In practical usage, specific refractivity k comes from a table. By using theories of electromagnetic waves not available to 1863, however, it can be shown that for any particle, $k = \frac{1}{2\epsilon_0}\frac{\alpha}{m}$, where ε_{0} is the vacuum permittivity, α is the polarizability, and m is the mass of a singular particle ($m = M/N_{\mathrm A}$ in the case of molecules, where M is the molar mass and N_{A} is the Avogadro constant). (The author also indicated specific assumptions and approximations used to arrive at the K-D relation.) (Relating k to other values can also be done via the molar refractivity $R_m$ as, by definition, $k = R_m/m = R_m N_{\mathrm A}/M$.)

== Compatibility index ==
Joseph A. Mandarino, in his review of the Gladstone–Dale relationship in minerals proposed the concept of the compatibility index (CI) in comparing the physical and optical properties of minerals. The CI measures the goodness of agreement between the measured physical properties (n and ρ, the latter being more commonly written as D in mineral literature) and the theoretical $\sum km$.
This compatibility index is a required calculation for approval as a new mineral species (see IMA guidelines).

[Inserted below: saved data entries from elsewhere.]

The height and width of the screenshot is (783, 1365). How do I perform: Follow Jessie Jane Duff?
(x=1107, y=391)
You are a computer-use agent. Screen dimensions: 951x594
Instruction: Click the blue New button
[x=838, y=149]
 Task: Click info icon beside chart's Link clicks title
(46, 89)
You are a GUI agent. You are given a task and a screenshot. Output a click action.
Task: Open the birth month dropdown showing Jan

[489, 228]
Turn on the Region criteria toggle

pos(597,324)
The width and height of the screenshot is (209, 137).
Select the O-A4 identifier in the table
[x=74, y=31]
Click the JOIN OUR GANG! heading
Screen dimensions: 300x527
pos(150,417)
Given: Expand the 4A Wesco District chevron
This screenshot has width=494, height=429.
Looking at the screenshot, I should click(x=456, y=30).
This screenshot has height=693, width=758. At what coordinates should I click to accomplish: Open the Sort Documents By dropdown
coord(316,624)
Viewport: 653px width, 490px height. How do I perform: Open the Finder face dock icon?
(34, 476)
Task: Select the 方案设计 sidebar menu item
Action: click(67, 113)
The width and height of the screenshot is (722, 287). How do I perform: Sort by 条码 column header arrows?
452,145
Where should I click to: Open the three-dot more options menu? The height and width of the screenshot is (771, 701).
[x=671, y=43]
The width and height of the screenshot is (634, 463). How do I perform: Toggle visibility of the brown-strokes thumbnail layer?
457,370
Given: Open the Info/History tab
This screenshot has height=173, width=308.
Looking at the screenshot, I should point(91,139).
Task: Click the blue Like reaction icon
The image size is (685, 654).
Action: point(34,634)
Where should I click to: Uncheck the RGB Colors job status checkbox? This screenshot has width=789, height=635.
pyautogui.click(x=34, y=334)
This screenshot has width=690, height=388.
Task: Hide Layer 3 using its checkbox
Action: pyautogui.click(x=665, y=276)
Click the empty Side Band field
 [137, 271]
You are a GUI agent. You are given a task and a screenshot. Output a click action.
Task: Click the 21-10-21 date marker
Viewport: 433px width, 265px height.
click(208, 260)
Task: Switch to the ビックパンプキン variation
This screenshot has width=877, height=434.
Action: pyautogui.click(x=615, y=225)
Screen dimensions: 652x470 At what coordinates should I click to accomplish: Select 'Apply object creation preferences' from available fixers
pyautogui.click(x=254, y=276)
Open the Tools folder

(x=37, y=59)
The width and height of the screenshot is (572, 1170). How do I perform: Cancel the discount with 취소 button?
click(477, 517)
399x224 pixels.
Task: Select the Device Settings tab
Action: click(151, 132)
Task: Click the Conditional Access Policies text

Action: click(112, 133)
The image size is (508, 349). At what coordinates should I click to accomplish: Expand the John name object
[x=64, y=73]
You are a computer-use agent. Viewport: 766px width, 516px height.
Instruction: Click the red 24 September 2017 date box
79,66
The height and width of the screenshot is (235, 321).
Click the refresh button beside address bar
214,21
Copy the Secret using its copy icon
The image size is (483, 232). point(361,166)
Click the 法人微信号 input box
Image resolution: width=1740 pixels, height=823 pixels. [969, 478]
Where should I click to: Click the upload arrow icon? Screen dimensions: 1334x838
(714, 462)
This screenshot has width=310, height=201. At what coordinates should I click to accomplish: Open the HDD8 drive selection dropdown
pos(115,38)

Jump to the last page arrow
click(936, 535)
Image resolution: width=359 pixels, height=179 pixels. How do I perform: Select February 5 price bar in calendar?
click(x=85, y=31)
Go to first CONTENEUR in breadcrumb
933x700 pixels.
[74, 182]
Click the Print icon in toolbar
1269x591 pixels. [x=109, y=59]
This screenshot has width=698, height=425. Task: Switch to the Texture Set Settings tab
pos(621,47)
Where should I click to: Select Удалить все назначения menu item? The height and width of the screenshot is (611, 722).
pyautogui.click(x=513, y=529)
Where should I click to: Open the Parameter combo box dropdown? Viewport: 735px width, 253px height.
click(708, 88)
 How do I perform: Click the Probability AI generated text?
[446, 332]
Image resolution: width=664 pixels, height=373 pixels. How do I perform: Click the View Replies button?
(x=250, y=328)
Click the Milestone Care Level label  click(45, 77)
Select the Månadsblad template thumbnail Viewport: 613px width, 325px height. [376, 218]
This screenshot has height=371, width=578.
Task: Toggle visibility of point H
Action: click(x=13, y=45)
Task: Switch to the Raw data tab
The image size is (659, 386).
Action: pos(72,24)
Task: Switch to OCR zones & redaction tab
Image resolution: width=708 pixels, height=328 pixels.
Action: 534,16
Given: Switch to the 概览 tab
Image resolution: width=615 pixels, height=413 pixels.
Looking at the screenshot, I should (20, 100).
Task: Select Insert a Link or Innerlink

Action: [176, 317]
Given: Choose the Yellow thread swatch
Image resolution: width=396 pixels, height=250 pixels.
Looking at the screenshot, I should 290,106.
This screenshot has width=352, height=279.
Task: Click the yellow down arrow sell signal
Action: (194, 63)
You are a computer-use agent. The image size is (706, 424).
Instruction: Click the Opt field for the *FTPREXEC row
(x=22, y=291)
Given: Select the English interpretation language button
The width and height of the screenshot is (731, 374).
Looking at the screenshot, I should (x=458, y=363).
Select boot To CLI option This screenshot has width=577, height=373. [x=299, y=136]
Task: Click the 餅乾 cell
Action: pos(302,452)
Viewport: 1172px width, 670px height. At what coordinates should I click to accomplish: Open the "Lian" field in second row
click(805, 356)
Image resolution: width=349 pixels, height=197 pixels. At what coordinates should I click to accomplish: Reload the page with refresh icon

The CI is defined as ${\mathit CI} = 1 - \frac{K_p}{K_c}$,
where:
- $K_p = (\bar{n} - 1)/D$, $\bar{n}$ being the mean refractive index;
  - There is a clear definition for how to calculate $\bar{n}$ from the different axes of n in anisotropic minerals. However, some sources claim to have measured $\bar{n}$ for such minerals, which is questionable because there's no standard method for doing so. From this difference, there is sometimes a so-called "measured K_{p}" versus "calculated K_{p}".
  - D is best calculated from unit-cell parameters and the empirical formula for older data entries.
- $K_c = \sum km$, more commonly written $K_c = \sum_i K_i W_i$ in geology. m (mass fraction, "weight percentage" in geology) is derived by chemical analysis. k is derived from earlier measurements that appear to be accurate so far.

CIs are divided into five ranks at 0.02, 0.04, 0.06, and 0.08 (2, 4, 6, 8% difference), called superior, excellent, good, fair, and poor, in both the positive and negative directions. Disagreements are suggestive of need for further study.

== Implication on the particle nature of light ==
The Gladstone–Dale relation requires a particle model of light because the continuous wave-front required by wave theory cannot be maintained if light encounters atoms or molecules that maintain a local electric structure with a characteristic refractivity. Similarly, the wave theory cannot explain the photoelectric effect or absorption by individual atoms and one requires a local particle of light (see Wave–particle duality).

A local model of light consistent with these electrostatic refraction calculations occurs if the electromagnetic energy is restricted to a finite region of space. An electric-charge monopole must occur perpendicular to dipole loops of magnetic flux, but if local mechanisms for propagation are required, a periodic oscillatory exchange of electromagnetic energy occurs with transient mass. In the same manner, a change of mass occurs as an electron binds to a proton. This local photon has zero rest mass and no net charge, but has wave properties with spin-1 symmetry on trace over time. In this modern version of Newton's corpuscular theory of light, the local photon acts as a probe of the molecular or crystal structure.